For years my husband and I had warmed her milk in a mug then poured it into the bottles, cups and sippies, always calling them “bubby warms.” When she got older and could talk, she sometimes would get specific and ask for a “Warm bubby, warm,” while other times she preferred a “Cold bubby, cold.” (Maybe it was a seasonal thing.) It was so cute it hurt.
We got so accustomed to the term that one night we went to Moody’s Diner and from her high chair, Elizabeth ordered one blueberry pancake and a bubby warm. My husband and I never thought anything of it. We never even commented on it or explained anything to the waitress. Instead, we ordered our meals, and our server scribbled it all down and left the table. Moments later, she returned with a tray and said, “Two coffees, and is THIS a bubby warm?” She held up a child-sized cup with a lid and a straw and offered it to our girl.
“What’s in it?” I asked, quickly realizing our mistake.
“Warm milk?” she said. Her answer was a question, and she cringed as she waited for our response.
Those Moody’s waitresses are good. We laughed and cheered and marveled at her ability to figure it out, then apologized for being such flakes.
Eventually Elizabeth graduated from a sippy cup to a real mug. She has her own collection of small coffee cups with ponies and princesses on them, all specifically for her bubby warms. Heck, at one point she even started microwaving her own milk. Surely that was a sign that she was growing up and the bubby warm might soon be a thing of the past.
But why now? Why today? I wasn’t ready. Gimme another week. A month. A few more years. C’mon, now? Really?
The microwave beeped and ended my reverie. The last bubby warm was ready. Snapped back into reality, I took the cup out and turned to face my little nemesis.
“Here you go,” I said, putting it down on the table in front of her.

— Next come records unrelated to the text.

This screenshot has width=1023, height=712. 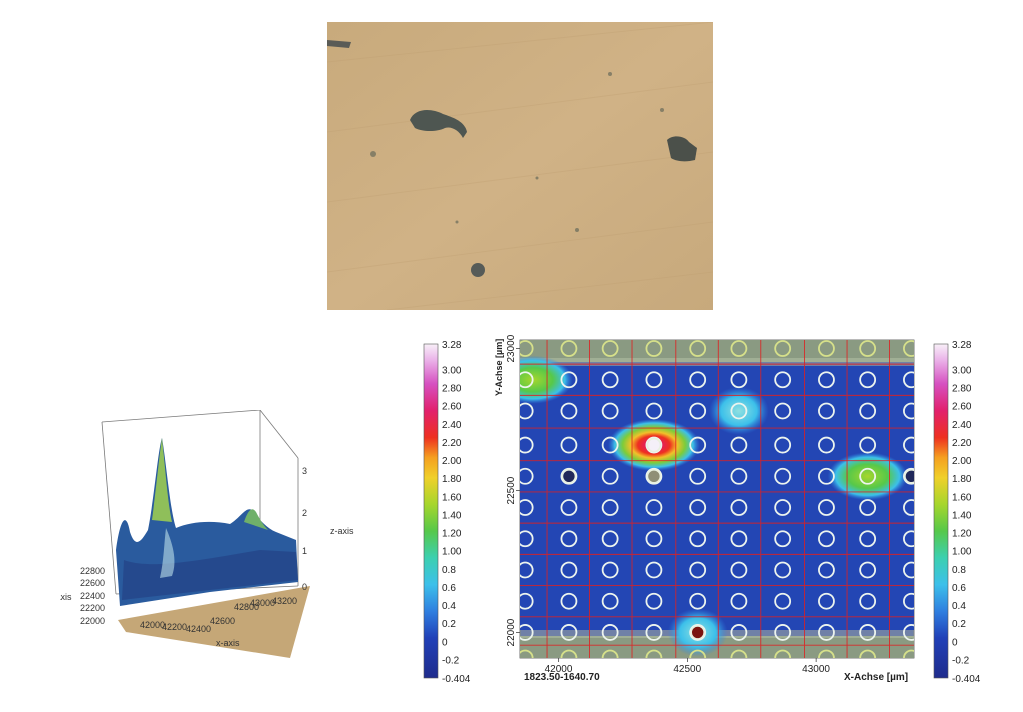 I want to click on corner-readout: 1823.50-1640.70, so click(x=562, y=678).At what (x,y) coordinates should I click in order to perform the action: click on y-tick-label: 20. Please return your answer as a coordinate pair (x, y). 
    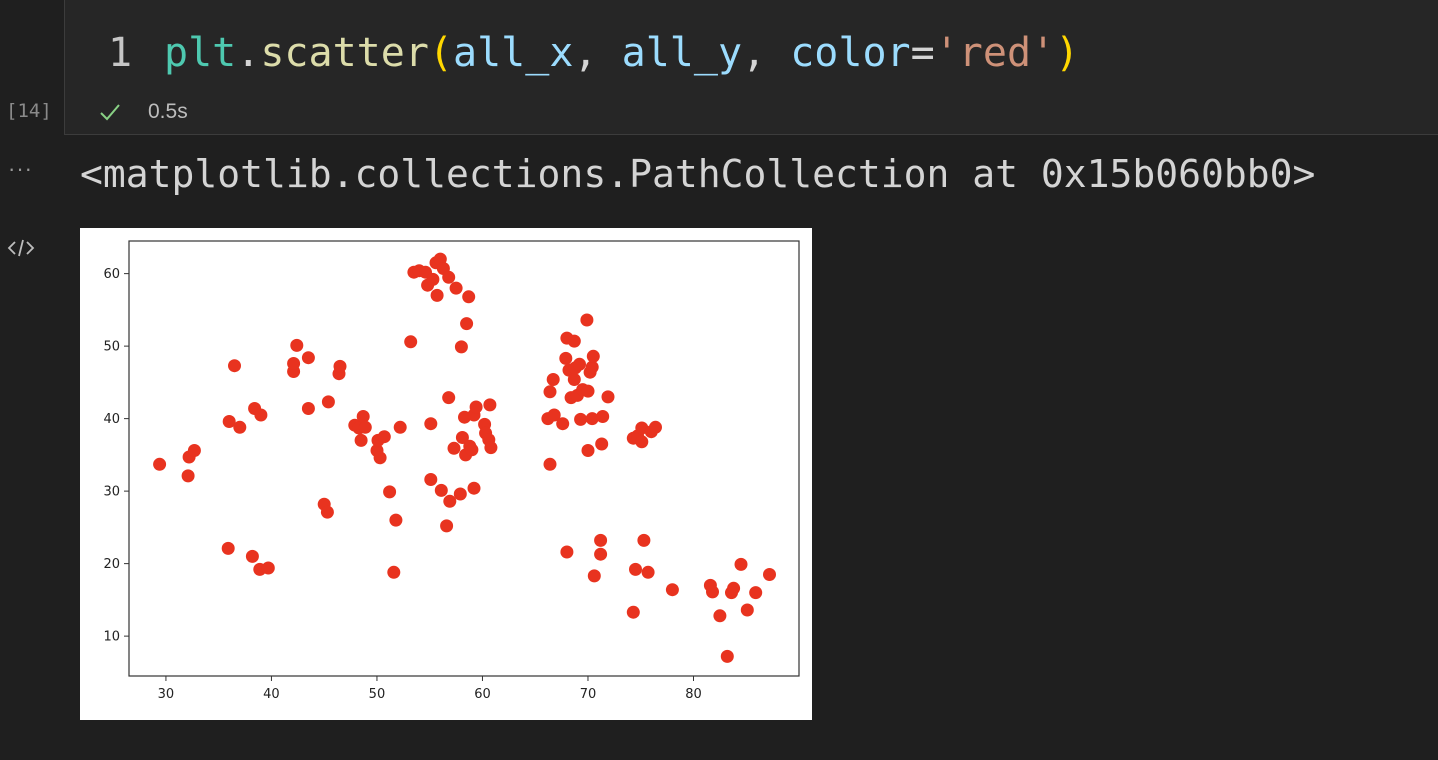
    Looking at the image, I should click on (112, 564).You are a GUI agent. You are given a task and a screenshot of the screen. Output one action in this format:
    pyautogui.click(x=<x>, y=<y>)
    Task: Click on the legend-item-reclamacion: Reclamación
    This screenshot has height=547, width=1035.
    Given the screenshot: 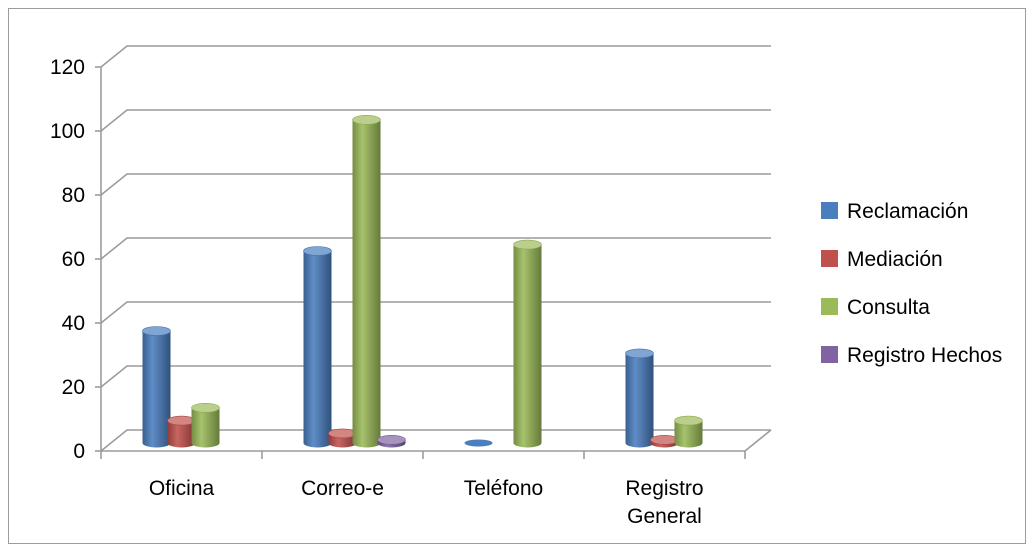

She accepted it eagerly, as she always did. Wrapping both hands around the mug, just like I do with my coffee, she drank the milk with gusto then wiped her mouth.
“Soooo,” I ventured. “What do you think we should call it now?”
She thought for a long moment, frowning as she looked into her now-empty cup.
“Ummmmm,” she replied, then brightened. “I know! What about a warm bubby?”
And the beat goes on.
Kris Ferrazza is a former reporter, assistant editor, copy editor and columnist with the Courier newspapers. She lives in Waldoboro.